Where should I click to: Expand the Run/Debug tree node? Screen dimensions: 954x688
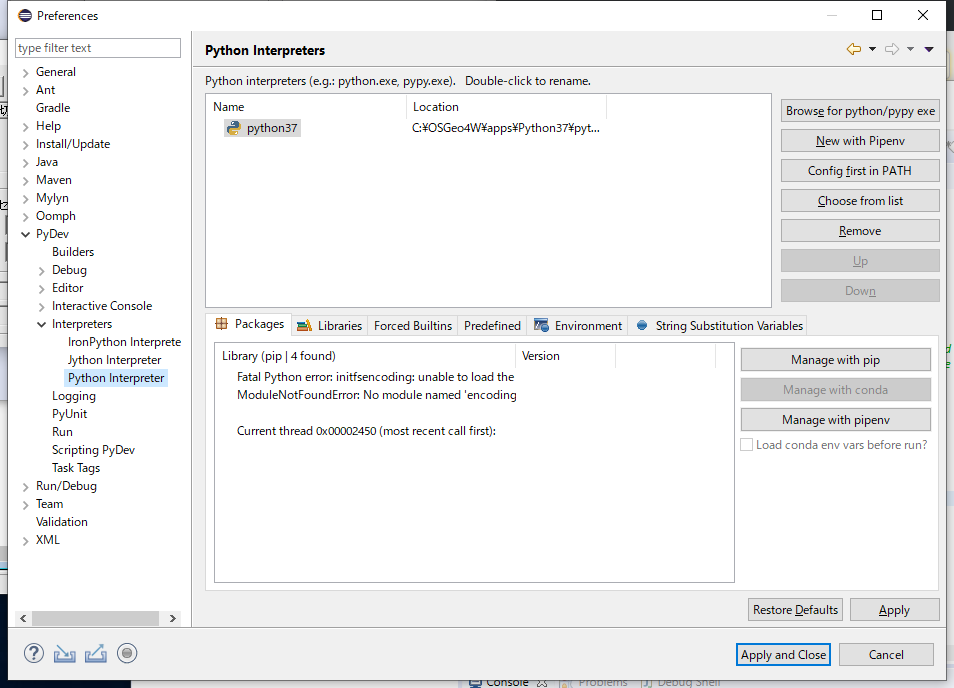[x=26, y=486]
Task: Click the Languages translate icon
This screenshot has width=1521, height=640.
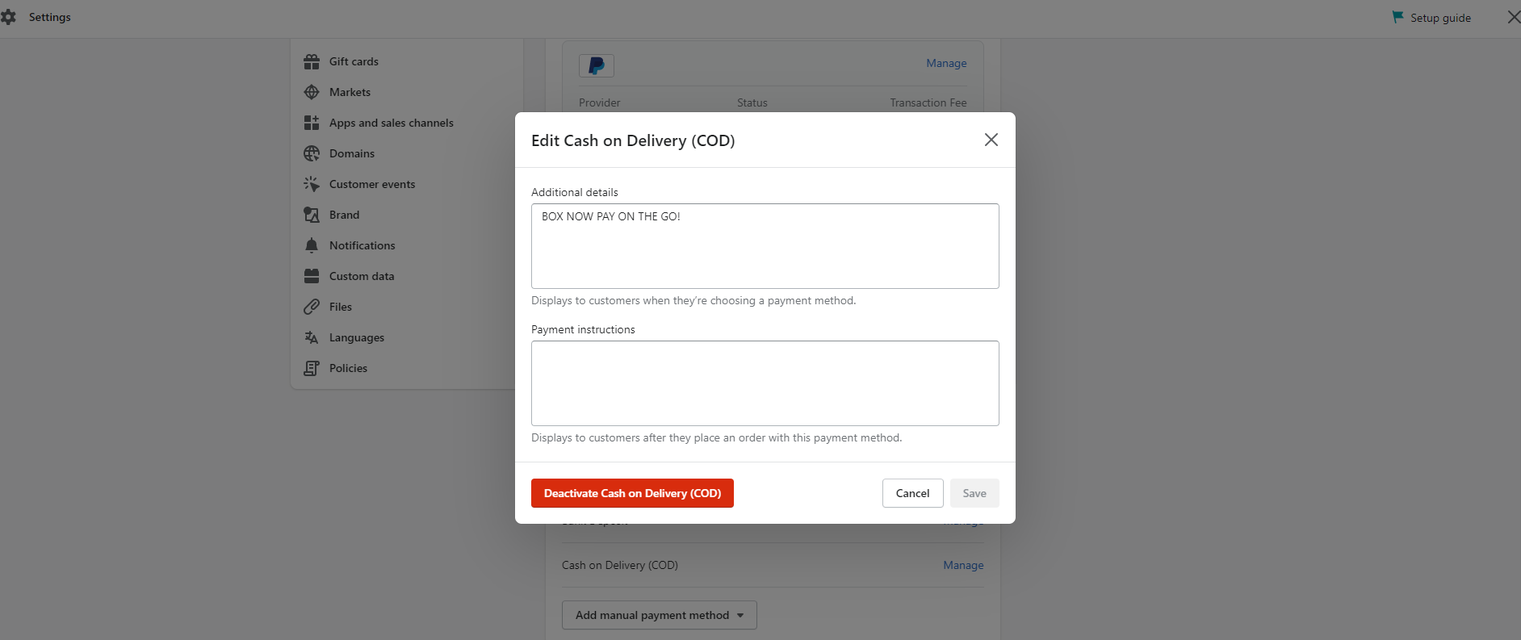Action: pyautogui.click(x=311, y=338)
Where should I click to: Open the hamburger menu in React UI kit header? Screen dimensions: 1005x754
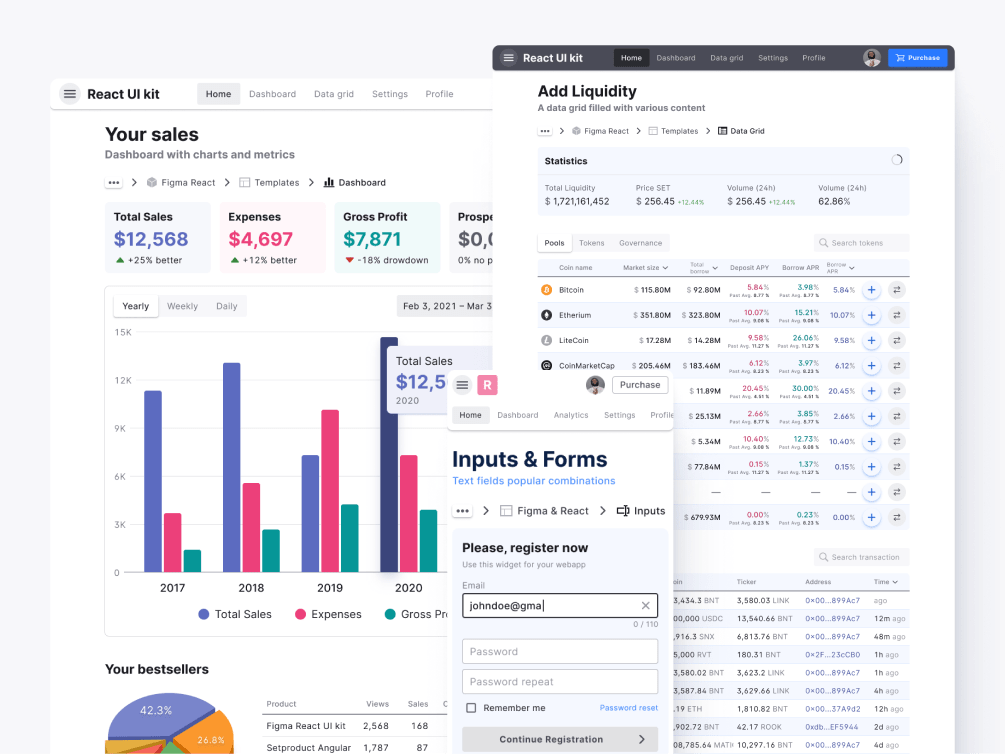click(508, 57)

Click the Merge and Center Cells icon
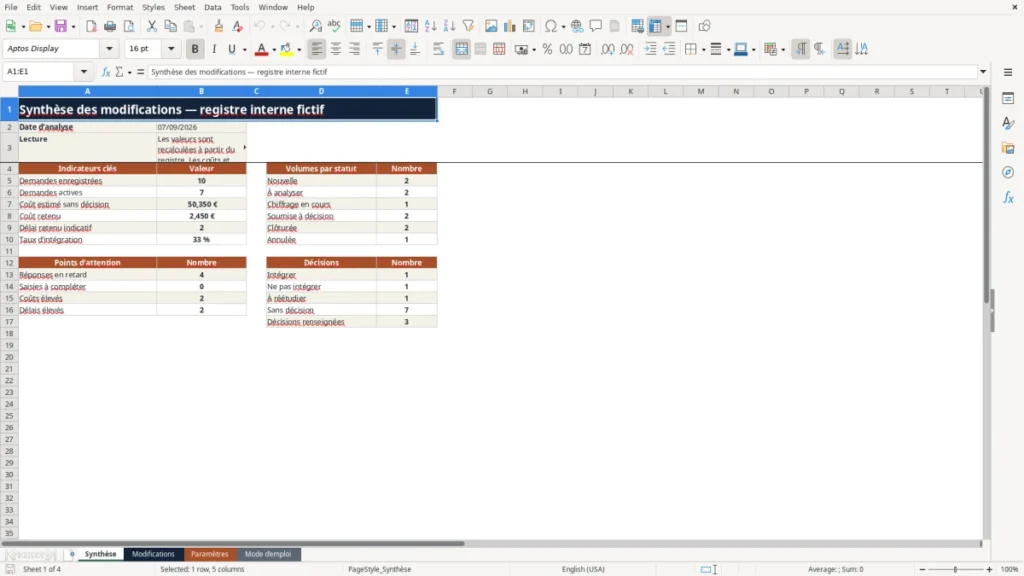click(461, 49)
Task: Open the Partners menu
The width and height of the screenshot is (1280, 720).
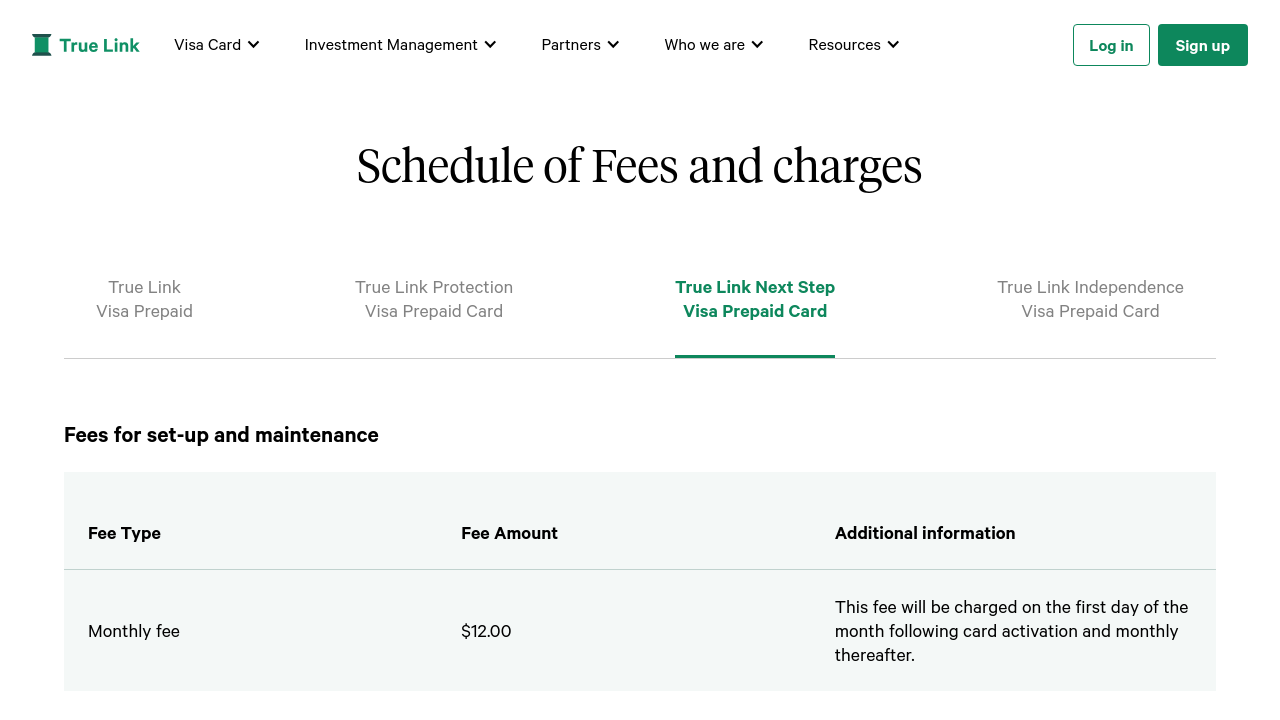Action: 571,45
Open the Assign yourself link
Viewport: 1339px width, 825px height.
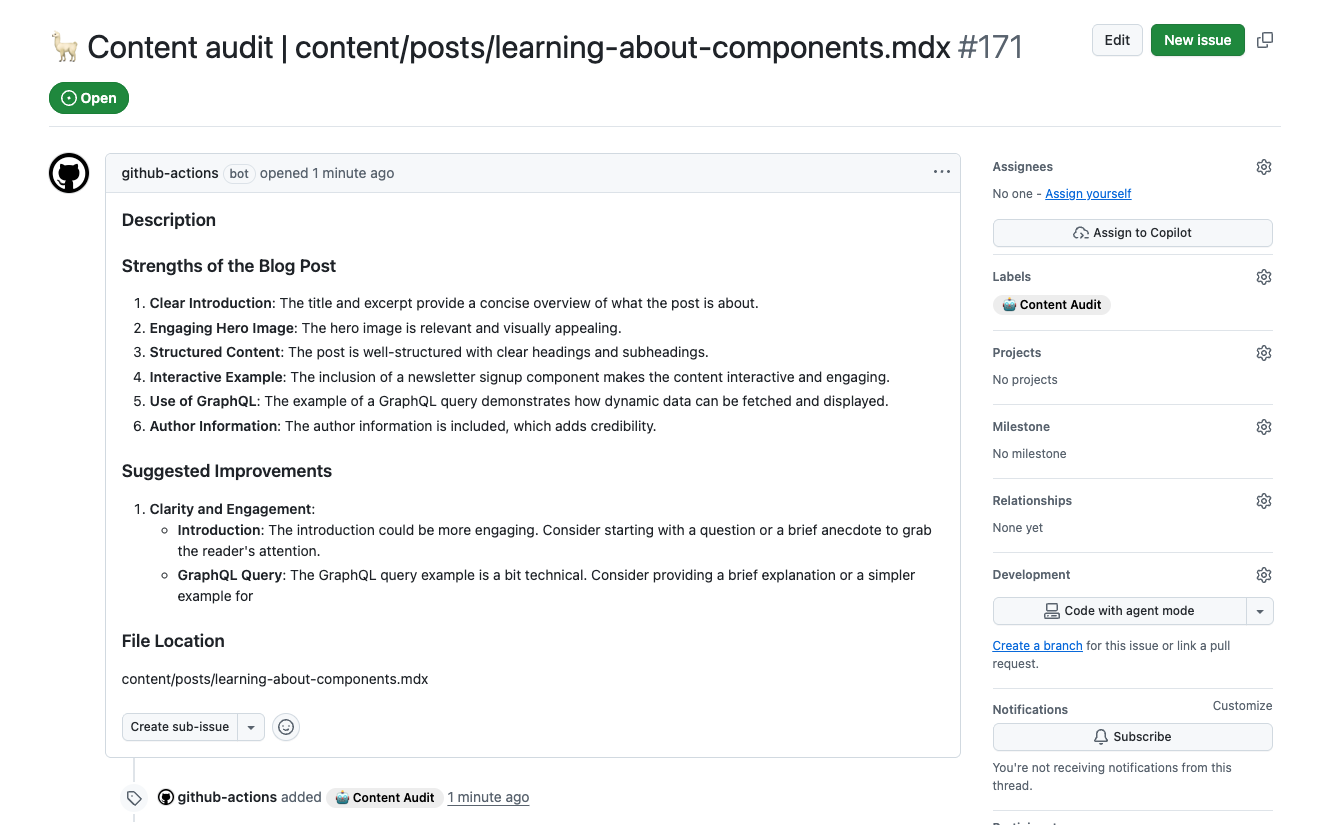[x=1087, y=193]
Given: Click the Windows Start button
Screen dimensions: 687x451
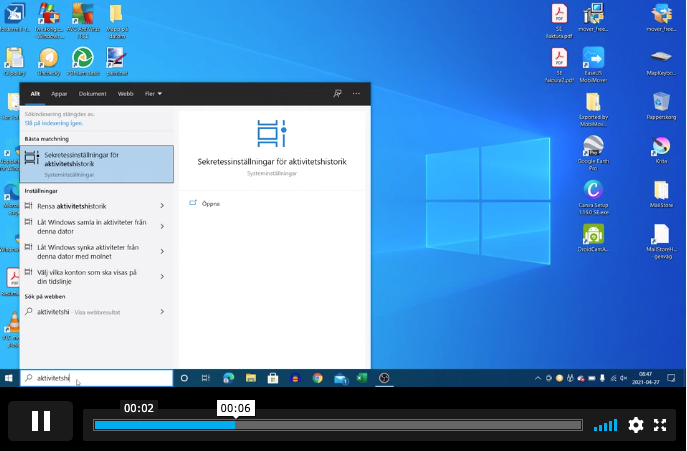Looking at the screenshot, I should point(9,379).
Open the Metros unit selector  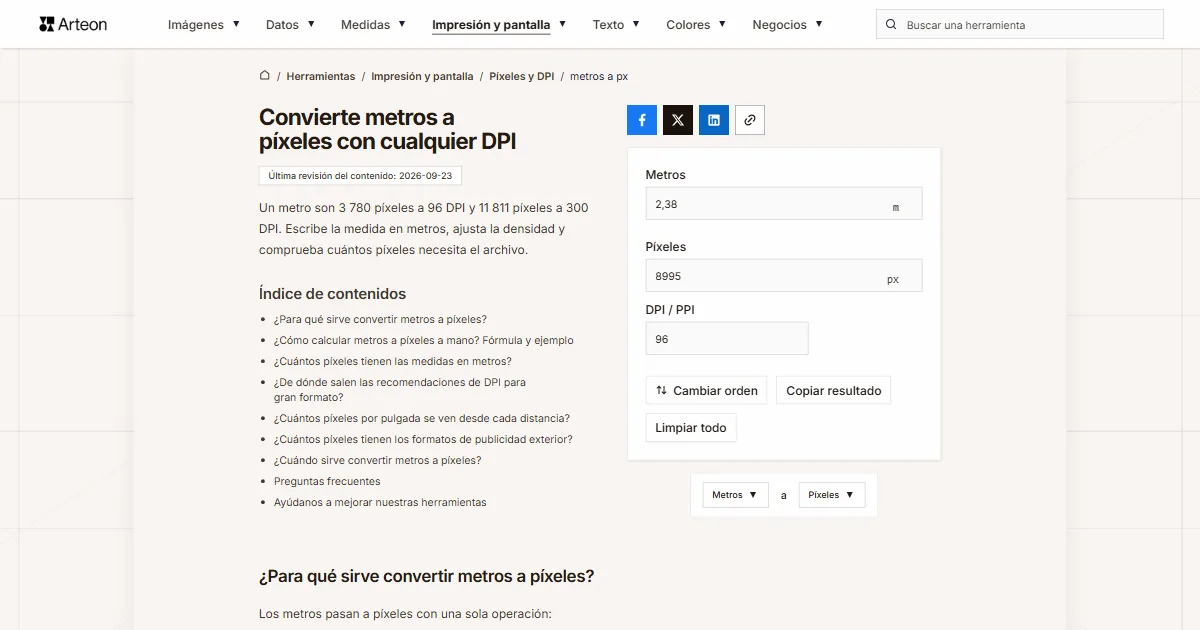(735, 495)
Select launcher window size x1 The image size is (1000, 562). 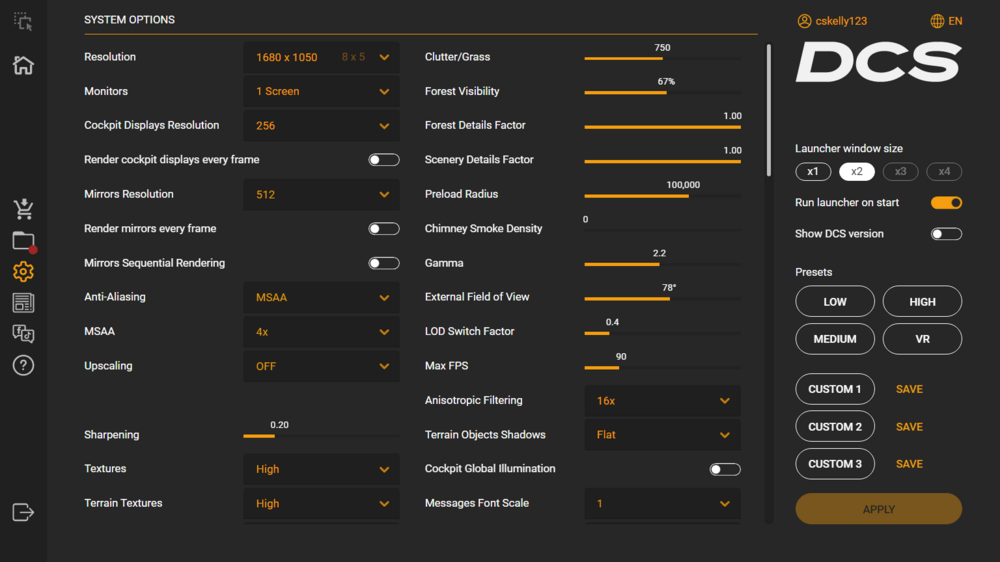(813, 171)
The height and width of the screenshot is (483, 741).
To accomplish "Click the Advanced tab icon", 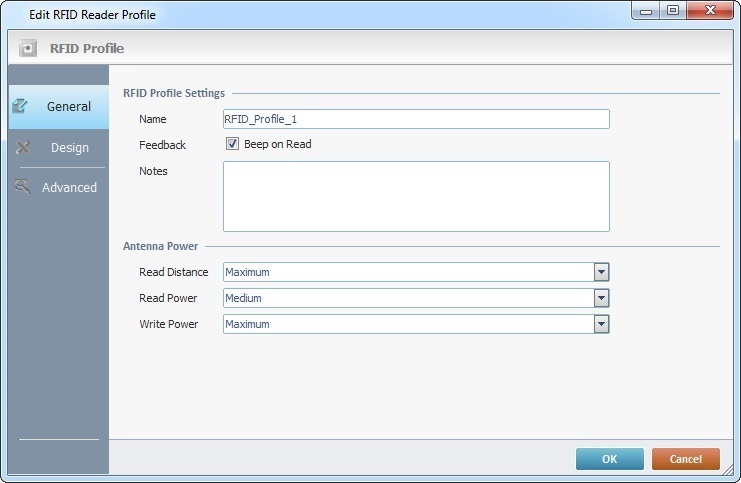I will (23, 186).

* **What you are asked to do**
For the records above, state how many lines contain the word "Task". Give only the number.

* **Expected answer**
2